7 Juli 2019
Pertemuan antara Trump dan Xi pada KTT G20 baru-baru ini menghidupkan kembali proses tersebut.
Tiongkok kemungkinan besar tidak akan melunakkan sikapnya terhadap isu-isu yang berkaitan dengan kepentingan utamanya dalam konsultasi mendatang dengan Amerika Serikat, kata para ahli, karena kedua negara diyakini akan mengadakan perundingan pada minggu depan.
Reuters melaporkan setelah pertemuan para pemimpin tertinggi di KTT G20 bulan lalu bahwa perwakilan utama AS dan Tiongkok berencana untuk segera kembali ke meja perundingan untuk mencoba menyelesaikan perbedaan dagang mereka.
Pembicaraan akan berlanjut dengan sungguh-sungguh pada minggu mendatang, kata penasihat ekonomi Gedung Putih Larry Kudlow dalam pengarahan hari Rabu. “Saya tidak tahu persisnya kapan. Mereka sedang menelepon. Mereka akan berbicara melalui telepon dalam minggu mendatang dan akan menjadwalkan pertemuan tatap muka,” kata Kudlow.
Juru bicara Kementerian Perdagangan Gao Feng mengatakan pada hari Kamis, tanpa menjelaskan lebih lanjut, bahwa tim ekonomi dan perdagangan dari kedua negara telah melakukan kontak baru-baru ini.
Wei Jianguo, mantan wakil menteri perdagangan, mengatakan Tiongkok terbuka terhadap perundingan tingkat tinggi dengan AS namun kemungkinan besar tidak akan membuat konsesi mengenai isu-isu yang berkaitan dengan kepentingan utama negaranya.
“Tiongkok tidak akan mentolerir negara mana pun yang merugikan kepentingan intinya,” kata Wei, seraya menambahkan bahwa kepentingan inti negaranya mencakup kedaulatan, keamanan, dan hak atas pembangunan. Wei kini menjabat wakil presiden China Center for International Economic Exchanges, sebuah wadah pemikir utama pemerintah.
Dalam buku putih pada bulan Juni, pemerintah menggambarkan tuntutan Washington yang menyebabkan kegagalan dalam menyelesaikan perpecahan yang tersisa. Misalnya, pemerintah AS bersikeras untuk memasukkan “persyaratan wajib” mengenai urusan kedaulatan Tiongkok dalam perjanjian tersebut, yang hanya akan memperlambat kemajuan perundingan, kata laporan itu.
Chen Wenling, kepala ekonom di pusat tersebut, mengatakan dalam negosiasi bilateral, kedua belah pihak harus memperlakukan satu sama lain atas dasar kesetaraan, dan tidak ada kedaulatan negara yang dapat dirusak.
Dong Yan, peneliti di Institut Ekonomi dan Politik Dunia di Akademi Ilmu Sosial Tiongkok, mengatakan: “Dalam menghadapi ketidakpastian, Tiongkok harus melanjutkan jalur reformasi dan keterbukaan.
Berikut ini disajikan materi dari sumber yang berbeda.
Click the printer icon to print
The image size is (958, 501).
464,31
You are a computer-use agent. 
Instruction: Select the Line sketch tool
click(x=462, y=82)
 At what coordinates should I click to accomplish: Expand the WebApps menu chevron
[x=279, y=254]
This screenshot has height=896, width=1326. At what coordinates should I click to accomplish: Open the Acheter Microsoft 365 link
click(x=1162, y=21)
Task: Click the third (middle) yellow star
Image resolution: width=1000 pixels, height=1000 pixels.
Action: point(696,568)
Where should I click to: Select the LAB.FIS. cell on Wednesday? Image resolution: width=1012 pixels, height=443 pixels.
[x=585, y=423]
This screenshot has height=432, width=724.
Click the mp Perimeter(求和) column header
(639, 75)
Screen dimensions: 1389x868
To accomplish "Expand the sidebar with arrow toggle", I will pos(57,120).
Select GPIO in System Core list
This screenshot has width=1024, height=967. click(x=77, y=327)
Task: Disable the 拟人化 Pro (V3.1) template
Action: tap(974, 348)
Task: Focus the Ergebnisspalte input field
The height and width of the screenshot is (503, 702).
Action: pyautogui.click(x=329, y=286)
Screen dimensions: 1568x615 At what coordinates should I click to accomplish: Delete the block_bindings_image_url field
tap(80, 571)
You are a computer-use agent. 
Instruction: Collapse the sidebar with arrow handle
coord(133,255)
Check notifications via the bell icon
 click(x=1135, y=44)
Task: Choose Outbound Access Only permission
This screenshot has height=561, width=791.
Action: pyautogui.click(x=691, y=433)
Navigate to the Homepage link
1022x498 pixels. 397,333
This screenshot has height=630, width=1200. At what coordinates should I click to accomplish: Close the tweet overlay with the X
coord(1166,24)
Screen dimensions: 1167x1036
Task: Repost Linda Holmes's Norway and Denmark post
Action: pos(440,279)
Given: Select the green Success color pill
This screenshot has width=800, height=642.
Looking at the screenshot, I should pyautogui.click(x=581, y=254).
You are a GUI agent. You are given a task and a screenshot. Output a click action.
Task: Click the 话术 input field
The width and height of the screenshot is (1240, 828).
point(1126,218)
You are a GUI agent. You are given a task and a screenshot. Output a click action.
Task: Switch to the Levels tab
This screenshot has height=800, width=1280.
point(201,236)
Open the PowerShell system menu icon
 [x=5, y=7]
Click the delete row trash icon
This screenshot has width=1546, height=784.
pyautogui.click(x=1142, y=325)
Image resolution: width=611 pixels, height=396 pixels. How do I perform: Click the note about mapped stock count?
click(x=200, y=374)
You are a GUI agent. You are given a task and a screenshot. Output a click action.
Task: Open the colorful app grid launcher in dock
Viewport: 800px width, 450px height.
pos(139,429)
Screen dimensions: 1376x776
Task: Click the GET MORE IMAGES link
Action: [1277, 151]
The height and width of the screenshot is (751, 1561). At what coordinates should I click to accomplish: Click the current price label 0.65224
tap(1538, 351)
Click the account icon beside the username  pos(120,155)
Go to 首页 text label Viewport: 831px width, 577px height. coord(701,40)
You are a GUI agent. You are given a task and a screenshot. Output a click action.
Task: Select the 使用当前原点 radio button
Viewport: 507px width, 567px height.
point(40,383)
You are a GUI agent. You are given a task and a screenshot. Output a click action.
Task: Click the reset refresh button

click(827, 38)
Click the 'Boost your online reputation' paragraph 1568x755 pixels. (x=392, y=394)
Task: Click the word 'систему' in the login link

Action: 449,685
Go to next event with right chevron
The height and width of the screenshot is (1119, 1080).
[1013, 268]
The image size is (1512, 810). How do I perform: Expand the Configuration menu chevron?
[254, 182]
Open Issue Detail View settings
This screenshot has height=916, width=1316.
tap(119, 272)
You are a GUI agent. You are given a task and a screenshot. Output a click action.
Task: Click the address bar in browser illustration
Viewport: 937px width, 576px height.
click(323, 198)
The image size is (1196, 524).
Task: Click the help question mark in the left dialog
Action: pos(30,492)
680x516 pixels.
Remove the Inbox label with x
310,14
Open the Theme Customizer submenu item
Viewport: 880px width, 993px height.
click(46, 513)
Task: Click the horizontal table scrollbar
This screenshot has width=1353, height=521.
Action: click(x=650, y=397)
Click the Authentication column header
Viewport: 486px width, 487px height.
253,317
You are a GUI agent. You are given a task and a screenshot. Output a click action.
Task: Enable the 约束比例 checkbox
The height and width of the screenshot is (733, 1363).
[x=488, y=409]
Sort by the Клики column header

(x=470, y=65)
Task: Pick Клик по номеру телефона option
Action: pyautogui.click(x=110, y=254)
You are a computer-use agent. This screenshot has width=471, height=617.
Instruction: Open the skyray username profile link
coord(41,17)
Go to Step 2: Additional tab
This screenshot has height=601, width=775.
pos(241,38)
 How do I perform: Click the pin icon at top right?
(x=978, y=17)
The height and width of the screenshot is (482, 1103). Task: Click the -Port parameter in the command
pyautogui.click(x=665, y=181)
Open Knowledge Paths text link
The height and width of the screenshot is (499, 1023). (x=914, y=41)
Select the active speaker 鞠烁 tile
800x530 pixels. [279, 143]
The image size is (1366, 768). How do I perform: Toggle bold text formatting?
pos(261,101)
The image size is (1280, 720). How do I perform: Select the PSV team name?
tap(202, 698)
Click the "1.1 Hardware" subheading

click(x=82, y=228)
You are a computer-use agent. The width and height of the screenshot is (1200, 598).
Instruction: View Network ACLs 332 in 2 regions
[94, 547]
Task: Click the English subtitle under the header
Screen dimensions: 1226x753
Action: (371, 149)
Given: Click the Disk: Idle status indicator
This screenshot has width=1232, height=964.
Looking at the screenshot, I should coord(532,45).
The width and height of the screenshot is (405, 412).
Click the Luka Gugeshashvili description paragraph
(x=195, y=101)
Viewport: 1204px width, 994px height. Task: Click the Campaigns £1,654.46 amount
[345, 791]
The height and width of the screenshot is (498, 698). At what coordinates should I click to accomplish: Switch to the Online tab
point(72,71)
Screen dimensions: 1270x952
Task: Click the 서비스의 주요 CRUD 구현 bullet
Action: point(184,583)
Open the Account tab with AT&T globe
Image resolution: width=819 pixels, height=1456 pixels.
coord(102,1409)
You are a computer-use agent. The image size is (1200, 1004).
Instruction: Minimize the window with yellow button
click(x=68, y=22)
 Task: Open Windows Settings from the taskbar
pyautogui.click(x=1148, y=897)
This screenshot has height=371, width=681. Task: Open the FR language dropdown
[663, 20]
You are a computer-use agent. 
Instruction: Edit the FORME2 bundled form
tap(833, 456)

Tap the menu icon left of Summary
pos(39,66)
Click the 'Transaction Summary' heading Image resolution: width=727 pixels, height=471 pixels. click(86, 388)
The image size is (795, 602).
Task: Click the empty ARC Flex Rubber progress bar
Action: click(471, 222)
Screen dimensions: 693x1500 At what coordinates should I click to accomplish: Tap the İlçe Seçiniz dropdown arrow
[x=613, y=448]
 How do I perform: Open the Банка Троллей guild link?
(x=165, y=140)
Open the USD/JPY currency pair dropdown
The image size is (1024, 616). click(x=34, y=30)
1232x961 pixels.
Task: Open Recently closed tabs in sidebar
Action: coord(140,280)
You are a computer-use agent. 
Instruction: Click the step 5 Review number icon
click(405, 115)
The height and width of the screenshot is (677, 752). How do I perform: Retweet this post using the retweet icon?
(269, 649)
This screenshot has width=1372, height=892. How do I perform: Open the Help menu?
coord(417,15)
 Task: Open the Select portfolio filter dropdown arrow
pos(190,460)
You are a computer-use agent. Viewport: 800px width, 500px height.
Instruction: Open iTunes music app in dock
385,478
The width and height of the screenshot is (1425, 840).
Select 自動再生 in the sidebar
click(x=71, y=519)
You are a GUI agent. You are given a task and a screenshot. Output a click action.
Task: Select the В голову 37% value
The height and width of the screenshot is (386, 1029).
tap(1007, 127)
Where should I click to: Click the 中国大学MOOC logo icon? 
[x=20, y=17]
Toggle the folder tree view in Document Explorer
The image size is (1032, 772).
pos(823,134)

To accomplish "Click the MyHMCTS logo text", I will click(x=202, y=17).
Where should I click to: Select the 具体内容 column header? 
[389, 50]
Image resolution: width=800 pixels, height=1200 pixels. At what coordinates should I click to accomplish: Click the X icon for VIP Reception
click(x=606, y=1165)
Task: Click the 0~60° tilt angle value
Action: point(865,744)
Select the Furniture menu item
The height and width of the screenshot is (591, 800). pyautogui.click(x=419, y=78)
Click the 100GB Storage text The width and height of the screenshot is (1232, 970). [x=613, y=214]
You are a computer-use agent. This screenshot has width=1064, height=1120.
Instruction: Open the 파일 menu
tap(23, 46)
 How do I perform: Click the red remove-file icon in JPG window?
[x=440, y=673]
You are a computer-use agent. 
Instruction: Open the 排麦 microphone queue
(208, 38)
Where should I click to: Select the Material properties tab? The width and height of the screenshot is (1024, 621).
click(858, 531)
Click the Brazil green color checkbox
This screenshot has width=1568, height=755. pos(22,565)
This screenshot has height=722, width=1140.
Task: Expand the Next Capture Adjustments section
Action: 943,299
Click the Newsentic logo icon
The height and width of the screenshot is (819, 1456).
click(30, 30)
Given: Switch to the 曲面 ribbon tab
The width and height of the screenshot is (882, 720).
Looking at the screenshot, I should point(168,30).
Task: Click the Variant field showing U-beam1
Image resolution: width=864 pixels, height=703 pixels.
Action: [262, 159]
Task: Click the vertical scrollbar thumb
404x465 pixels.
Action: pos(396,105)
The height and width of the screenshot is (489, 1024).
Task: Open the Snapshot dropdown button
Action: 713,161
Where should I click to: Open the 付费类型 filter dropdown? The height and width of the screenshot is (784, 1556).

Hal ini dapat membantu mempercepat laju negara untuk mencapai pertumbuhan berkualitas tinggi.”
Wu Changqi, direktur eksekutif Institut Bisnis dan Manajemen Internasional, Universitas Peking, mengatakan Tiongkok telah mencapai kemajuan besar dalam melindungi hak kekayaan intelektual, dan akan terus melakukannya.
“Tiongkok memiliki sumber daya intelektual yang kaya dan struktur pasar yang kompleks. “Dalam beberapa tahun terakhir, perusahaan multinasional telah mempercepat langkah mendirikan pusat penelitian dan pengembangan di Tiongkok,” kata Wu.